Required action:
So that nothing is lost, write out all the lines below exactly.

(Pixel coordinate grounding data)

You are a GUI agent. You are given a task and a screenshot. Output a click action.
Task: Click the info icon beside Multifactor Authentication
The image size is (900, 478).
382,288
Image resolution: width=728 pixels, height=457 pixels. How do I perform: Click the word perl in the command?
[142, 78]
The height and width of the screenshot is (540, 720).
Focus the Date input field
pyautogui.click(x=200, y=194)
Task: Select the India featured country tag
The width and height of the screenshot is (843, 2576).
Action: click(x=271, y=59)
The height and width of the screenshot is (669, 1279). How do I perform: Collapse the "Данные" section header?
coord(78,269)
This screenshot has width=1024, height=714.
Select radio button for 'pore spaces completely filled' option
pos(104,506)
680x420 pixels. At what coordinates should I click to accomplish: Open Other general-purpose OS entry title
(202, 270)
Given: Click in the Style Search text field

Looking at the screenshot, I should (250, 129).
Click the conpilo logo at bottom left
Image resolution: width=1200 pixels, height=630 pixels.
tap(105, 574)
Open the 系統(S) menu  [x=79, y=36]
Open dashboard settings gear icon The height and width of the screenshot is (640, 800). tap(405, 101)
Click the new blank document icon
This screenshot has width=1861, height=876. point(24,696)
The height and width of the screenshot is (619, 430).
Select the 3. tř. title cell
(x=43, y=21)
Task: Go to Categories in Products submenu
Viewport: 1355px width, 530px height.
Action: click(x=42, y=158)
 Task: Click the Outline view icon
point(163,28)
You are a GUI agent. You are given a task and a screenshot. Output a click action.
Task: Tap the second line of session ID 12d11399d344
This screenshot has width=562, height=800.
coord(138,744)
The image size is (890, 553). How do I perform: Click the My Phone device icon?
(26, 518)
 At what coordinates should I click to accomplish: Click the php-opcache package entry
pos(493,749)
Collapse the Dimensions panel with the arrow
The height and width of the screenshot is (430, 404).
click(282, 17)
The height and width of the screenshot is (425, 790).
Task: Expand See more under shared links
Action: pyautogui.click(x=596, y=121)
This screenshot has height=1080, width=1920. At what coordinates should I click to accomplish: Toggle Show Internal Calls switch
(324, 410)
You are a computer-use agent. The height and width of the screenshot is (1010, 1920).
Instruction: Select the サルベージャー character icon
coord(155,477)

Written reply:
You are a GUI agent. You are given a task and a screenshot. Output a click action.
Task: Click the info icon beside Multifactor Authentication
The image size is (900, 478).
382,288
Image resolution: width=728 pixels, height=457 pixels. How do I perform: Click the word perl in the command?
[142, 78]
The height and width of the screenshot is (540, 720).
Focus the Date input field
pyautogui.click(x=200, y=194)
Task: Select the India featured country tag
The width and height of the screenshot is (843, 2576).
Action: click(x=271, y=59)
The height and width of the screenshot is (669, 1279). How do I perform: Collapse the "Данные" section header?
coord(78,269)
This screenshot has width=1024, height=714.
Select radio button for 'pore spaces completely filled' option
pos(104,506)
680x420 pixels. At what coordinates should I click to accomplish: Open Other general-purpose OS entry title
(202, 270)
Given: Click in the Style Search text field

Looking at the screenshot, I should (250, 129).
Click the conpilo logo at bottom left
Image resolution: width=1200 pixels, height=630 pixels.
tap(105, 574)
Open the 系統(S) menu  [x=79, y=36]
Open dashboard settings gear icon The height and width of the screenshot is (640, 800). tap(405, 101)
Click the new blank document icon
This screenshot has width=1861, height=876. point(24,696)
The height and width of the screenshot is (619, 430).
Select the 3. tř. title cell
(x=43, y=21)
Task: Go to Categories in Products submenu
Viewport: 1355px width, 530px height.
Action: click(x=42, y=158)
 Task: Click the Outline view icon
point(163,28)
You are a GUI agent. You are given a task and a screenshot. Output a click action.
Task: Tap the second line of session ID 12d11399d344
This screenshot has width=562, height=800.
coord(138,744)
The image size is (890, 553). How do I perform: Click the My Phone device icon?
(26, 518)
 At what coordinates should I click to accomplish: Click the php-opcache package entry
pos(493,749)
Collapse the Dimensions panel with the arrow
The height and width of the screenshot is (430, 404).
click(282, 17)
The height and width of the screenshot is (425, 790).
Task: Expand See more under shared links
Action: pyautogui.click(x=596, y=121)
This screenshot has height=1080, width=1920. At what coordinates should I click to accomplish: Toggle Show Internal Calls switch
(324, 410)
You are a computer-use agent. The height and width of the screenshot is (1010, 1920).
Instruction: Select the サルベージャー character icon
coord(155,477)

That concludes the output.